Beijing and Washington seem to have entered a tit-for-tat competition on trade. Late last year, the Biden administration placed restrictions on the export to China of equipment for the manufacture of advanced semiconductors and at the same time announced subsidies for the domestic manufacture of semiconductors. Washington even got Japan and the Netherlands to join the export ban. Now, just before the beginnings of high-level China–U.S. talks on trade, Beijing has parried these moves by imposing restrictions on the export two metals—gallium and germanium—both of which are essential to many commercial and military applications. So far, Washington has not responded to Beijing’s move.
For the period immediately ahead, this is no small matter for the United States. China at present is the world’s largest supplier of these critical metals. Volumes of production and trade are small, but the metals are nonetheless essential to the production and maintenance of semiconductors, phone chargers, missile technologies, electric vehicles, fiber optic systems, solar cells, and the like. At present, some 94 percent of the world’s gallium and a comparable portion of the world’s supply of germanium come from China. To be sure, neither metal is especially rare. Indeed, the United States is home to the world’s largest germanium mine. Large deposits also exist in Russia, Belgium, and Canada. Gallium deposits are found in Russia, Ukraine, Japan, and South Korea. But over the years, China has undercut prices in the sometimes-expensive extraction and refinement process so that many of these sources have fallen into disuse, including the huge gallium mine in the United States.

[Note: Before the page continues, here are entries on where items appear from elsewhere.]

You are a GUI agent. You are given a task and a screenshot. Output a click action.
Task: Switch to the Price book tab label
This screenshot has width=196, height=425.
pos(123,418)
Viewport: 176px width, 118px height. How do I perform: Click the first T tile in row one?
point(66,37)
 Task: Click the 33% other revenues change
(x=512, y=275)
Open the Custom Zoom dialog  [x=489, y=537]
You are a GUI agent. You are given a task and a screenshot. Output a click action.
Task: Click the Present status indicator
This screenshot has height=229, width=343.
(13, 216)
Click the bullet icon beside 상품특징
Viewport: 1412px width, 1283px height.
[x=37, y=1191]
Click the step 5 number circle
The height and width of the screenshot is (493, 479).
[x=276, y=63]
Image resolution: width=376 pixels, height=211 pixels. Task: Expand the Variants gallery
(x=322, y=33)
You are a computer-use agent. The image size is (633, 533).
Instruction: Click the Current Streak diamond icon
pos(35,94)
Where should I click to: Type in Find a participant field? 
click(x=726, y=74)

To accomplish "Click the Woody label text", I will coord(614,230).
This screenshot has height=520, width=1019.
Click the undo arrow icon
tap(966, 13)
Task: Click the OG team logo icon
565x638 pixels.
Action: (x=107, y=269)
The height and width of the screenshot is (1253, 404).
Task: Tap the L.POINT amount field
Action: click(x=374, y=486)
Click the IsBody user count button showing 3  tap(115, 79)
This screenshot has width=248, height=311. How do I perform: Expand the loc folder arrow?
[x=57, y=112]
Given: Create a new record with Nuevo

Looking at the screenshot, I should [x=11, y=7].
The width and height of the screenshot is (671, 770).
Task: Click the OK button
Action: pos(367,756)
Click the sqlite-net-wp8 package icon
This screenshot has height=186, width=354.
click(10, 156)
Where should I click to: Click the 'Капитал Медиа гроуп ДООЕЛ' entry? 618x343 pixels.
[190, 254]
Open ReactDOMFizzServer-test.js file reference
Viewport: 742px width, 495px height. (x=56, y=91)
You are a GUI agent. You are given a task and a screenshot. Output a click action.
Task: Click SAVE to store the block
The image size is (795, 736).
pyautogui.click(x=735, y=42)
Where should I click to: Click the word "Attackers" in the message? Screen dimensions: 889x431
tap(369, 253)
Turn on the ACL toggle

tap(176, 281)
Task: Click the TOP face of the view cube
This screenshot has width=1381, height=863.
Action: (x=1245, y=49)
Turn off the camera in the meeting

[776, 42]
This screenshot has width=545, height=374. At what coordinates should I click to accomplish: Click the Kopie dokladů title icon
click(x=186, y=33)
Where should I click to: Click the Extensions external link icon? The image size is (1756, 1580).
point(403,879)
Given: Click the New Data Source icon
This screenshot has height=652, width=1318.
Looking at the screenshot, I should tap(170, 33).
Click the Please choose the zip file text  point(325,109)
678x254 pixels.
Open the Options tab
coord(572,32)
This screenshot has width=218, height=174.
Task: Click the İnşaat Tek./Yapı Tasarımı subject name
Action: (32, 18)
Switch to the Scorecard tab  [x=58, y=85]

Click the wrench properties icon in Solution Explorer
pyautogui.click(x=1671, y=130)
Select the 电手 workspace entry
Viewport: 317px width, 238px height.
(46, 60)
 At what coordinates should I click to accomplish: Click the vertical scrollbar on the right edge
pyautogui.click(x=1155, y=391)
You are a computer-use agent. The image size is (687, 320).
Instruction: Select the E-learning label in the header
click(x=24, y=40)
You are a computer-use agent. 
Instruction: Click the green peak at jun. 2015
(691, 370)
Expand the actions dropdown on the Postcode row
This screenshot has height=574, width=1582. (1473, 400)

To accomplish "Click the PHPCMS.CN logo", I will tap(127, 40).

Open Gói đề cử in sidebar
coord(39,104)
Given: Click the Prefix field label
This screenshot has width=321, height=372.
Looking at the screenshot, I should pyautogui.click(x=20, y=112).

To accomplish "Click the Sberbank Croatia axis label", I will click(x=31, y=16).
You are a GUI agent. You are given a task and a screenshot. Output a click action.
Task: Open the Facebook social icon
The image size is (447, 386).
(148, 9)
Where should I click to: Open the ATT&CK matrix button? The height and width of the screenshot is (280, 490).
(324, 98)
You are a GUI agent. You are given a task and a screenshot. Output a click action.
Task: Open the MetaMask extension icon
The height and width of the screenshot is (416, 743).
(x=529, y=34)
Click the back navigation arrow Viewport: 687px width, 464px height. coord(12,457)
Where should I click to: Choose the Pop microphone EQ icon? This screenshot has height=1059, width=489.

Treasury Secretary Janet Yellen recently traveled to China for talks on trade. She has criticized the export controls and made conciliatory noises to the effect that the relationship should take on the character of “a winner-take-all fight.” Although Beijing has given a month before its counterattack goes into effect, Yellen has little room to offer Beijing any concessions in return for a change in this proposed gallium and germanium arrangement. Given Washington’s past anti-Chinese rhetoric and other actions from the Biden administration, almost any softening could be viewed as weakness in Washington.
Even if Secretary Yellen finds some way to disarm the present impasse, China’s threat on gallium and germanium, as well as earlier threats to cut off supplies of rare earth elements, should serve as a wake-up call for the United States and the rest of the developed world. There is a crying need for America, as well as Europe and Japan, to diversify its sourcing of raw materials and manufactures away from China, to “de-risk,” in the phrase preferred by the European Union over “de-couple.” Japan at the recent G-7 meetings had already warned the world of the dangers of too much dependence on Chinese sources. Tokyo proposed a scheme to find alternatives elsewhere in the world, Africa for instance, on rare earth elements, and if necessary, provide funding for development. So far, no other country, including the United States, has shown much enthusiasm for the Japanese plan, but this latest threat with gallium and germanium might well change attitudes in both Washington and European capitals.